Another issue with regard to screening relates to which age groups are most likely to benefit from mammography. About a decade ago, the World Health Organization recommended screening mammography for women between the ages of 50 and 68 years, based on data suggesting a 25% reduction in death rates from breast cancer with this approach.2,3 Indeed, based on that recommendation, the approach in Norway (the source of the current paper) has been to offer mammography only to those in that age group. Not so in the United States where mammography has been advocated and offered to women older than age 40. However, nearly a year ago, the U.S. Preventive Services Task Force (USPSTF) recommended against routine screening mammography in women aged 40-49 years, and recommended biennial (rather than annual) screening mammography for women between the ages of 50 and 74 years.4 It also concluded that evidence is insufficient to assess the additional benefits and harms of screening mammography in women 75 years or older.
Now, after years spent trying to get women to undergo mammograms, clinicians have found themselves backpedalling in the wake of this USPSTF recommendation. The current report from Norway seems to indicate the benefits of screening, even in the 50- to 69-year-old group, may be slim.
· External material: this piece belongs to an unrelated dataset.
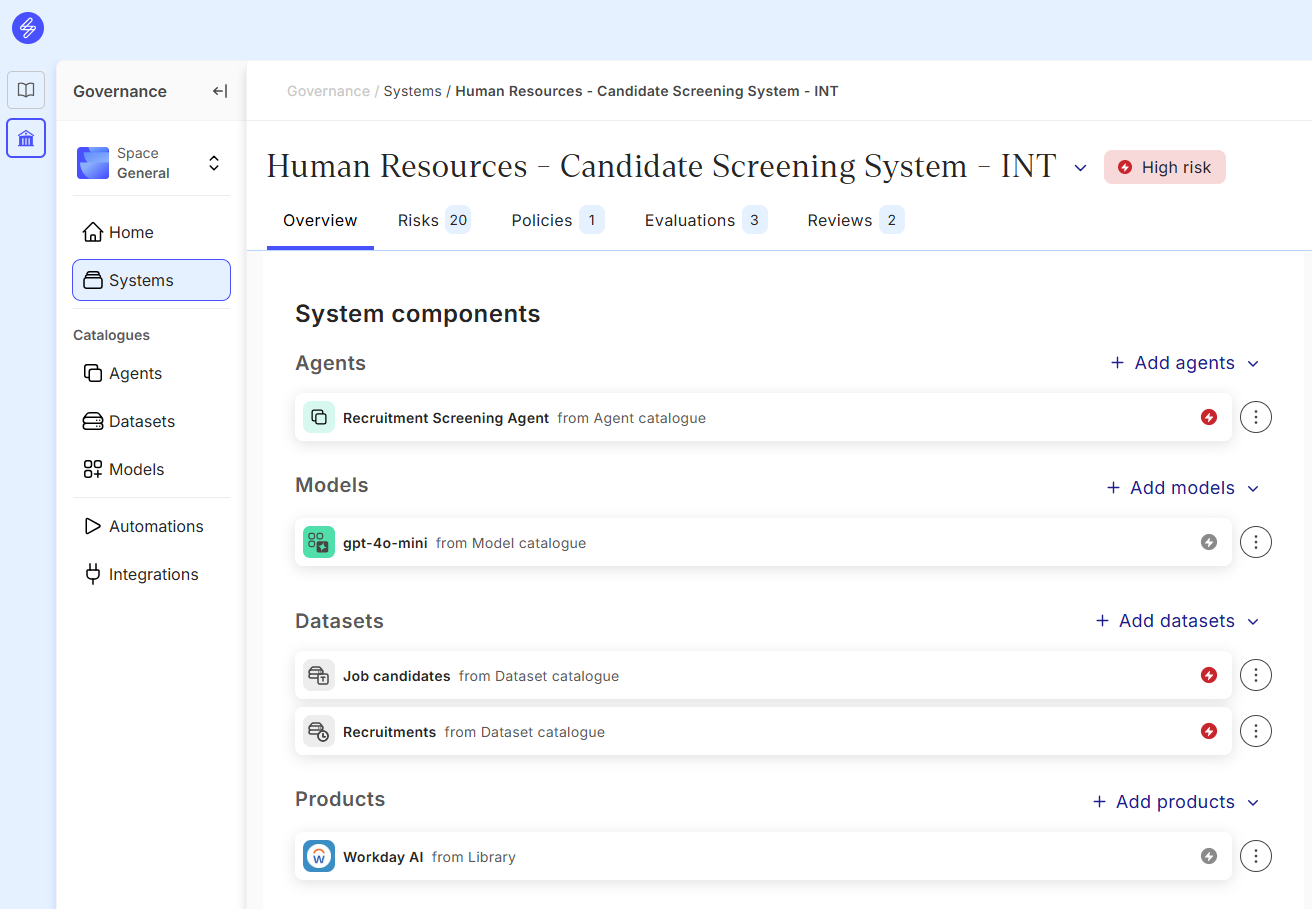
Task: Go to Systems in the breadcrumb
Action: coord(412,91)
So, what should we tell our patients? Perhaps the most important message here is that we cannot afford to be dogmatic about breast cancer screening (or anything else, for that matter). This is clearly not yet a black and white issue. The possible benefits of screening need to be carefully balanced against the very real negatives, including cost, angst, radiation exposure, and unnecessary follow-up testing due to false-positives.
1. Berry DA, et al. Effect of screening and adjuvant therapy on mortality from breast cancer. N Engl J Med 2005;353:1784-1792.
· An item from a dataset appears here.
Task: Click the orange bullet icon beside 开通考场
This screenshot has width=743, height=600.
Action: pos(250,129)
2. Miller AB, et al. Canadian National Breast Screening Study: 2. Breast cancer detection and death rates among women aged 50 to 59 years. CMAJ 1992;147:1477-1488.
3. Nystrom L, et al. Breast cancer screening with mammography: Overview of Swedish randomised trials. Lancet 1993;341:973-978.
4. U.S. Preventive Services Task Force. Screening for breast cancer: U.S. Preventive Services Task Force recommendation statement. Ann Intern Med 2009; 151:716-726, W-236.